Es ist kurz nach elf Uhr am Donnerstagvormittag, als eine Nachricht die Münchner Stadtspitze in Aufruhr versetzt: Die Büschl-Gruppe zieht sich aus dem Großmarkthallen-Projekt in Sendling zurück. „Wir haben weltweit keinen End-Investor gefunden, der das Vorhaben übernehmen und finanzieren will“, erklärt Ralf Büschl, Beiratsvorsitzender des Projektentwicklers. Deshalb zieht sich Büschl aus der Ausschreibung für das wohl mehrere Hundert Millionen Euro teure Bauvorhaben zurück. Das Problem für die Stadt: Der Immobilienentwickler war der einzige Interessent.

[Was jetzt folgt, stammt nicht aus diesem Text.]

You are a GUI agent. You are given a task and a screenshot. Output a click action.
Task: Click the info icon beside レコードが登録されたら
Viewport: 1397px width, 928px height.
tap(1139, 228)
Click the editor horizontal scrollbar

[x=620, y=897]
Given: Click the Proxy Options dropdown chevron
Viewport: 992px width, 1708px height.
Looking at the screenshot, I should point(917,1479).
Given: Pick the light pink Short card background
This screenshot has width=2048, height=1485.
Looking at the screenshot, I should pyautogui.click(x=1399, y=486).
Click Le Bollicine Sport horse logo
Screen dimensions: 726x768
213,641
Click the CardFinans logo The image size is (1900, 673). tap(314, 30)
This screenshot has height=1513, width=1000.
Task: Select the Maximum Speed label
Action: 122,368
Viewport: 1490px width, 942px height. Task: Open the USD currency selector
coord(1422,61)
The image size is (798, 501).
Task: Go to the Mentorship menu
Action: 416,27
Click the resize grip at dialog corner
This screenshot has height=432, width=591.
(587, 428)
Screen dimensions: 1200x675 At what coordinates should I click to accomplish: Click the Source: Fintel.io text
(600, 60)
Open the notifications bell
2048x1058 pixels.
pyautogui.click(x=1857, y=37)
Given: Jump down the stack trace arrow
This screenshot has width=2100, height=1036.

Entsprechend fallen die politischen Reaktionen aus. „Es ist wirklich äußerst bitter, dass ein so langer Prozess und die vielen politischen und öffentlichen Diskussionen nun ohne greifbares Ergebnis enden“, kommentiert Oberbürgermeister Dieter Reiter (SPD) die Entwicklung. Auch Christian Smolka von der Fraktion aus Grünen, Rosa Liste und Volt erklärt, es sei „enttäuschend, dass nun nach mehreren Fristverlängerungen die versprochene Lösung nicht zustande kommt.“
CSU-Stadtrat Andreas Babor sagt, es sei „sehr bedauerlich, dass trotz intensiver Suche bislang kein Investor für die Großmarkthalle gefunden werden konnte“. Der SPD-Fraktionsvorsitzende Christian Köning geht davon aus, dass der Neubau der Großmarkthalle durch den Rückzug der Büschl-Gruppe nicht wie geplant bis 2030 realisierbar ist.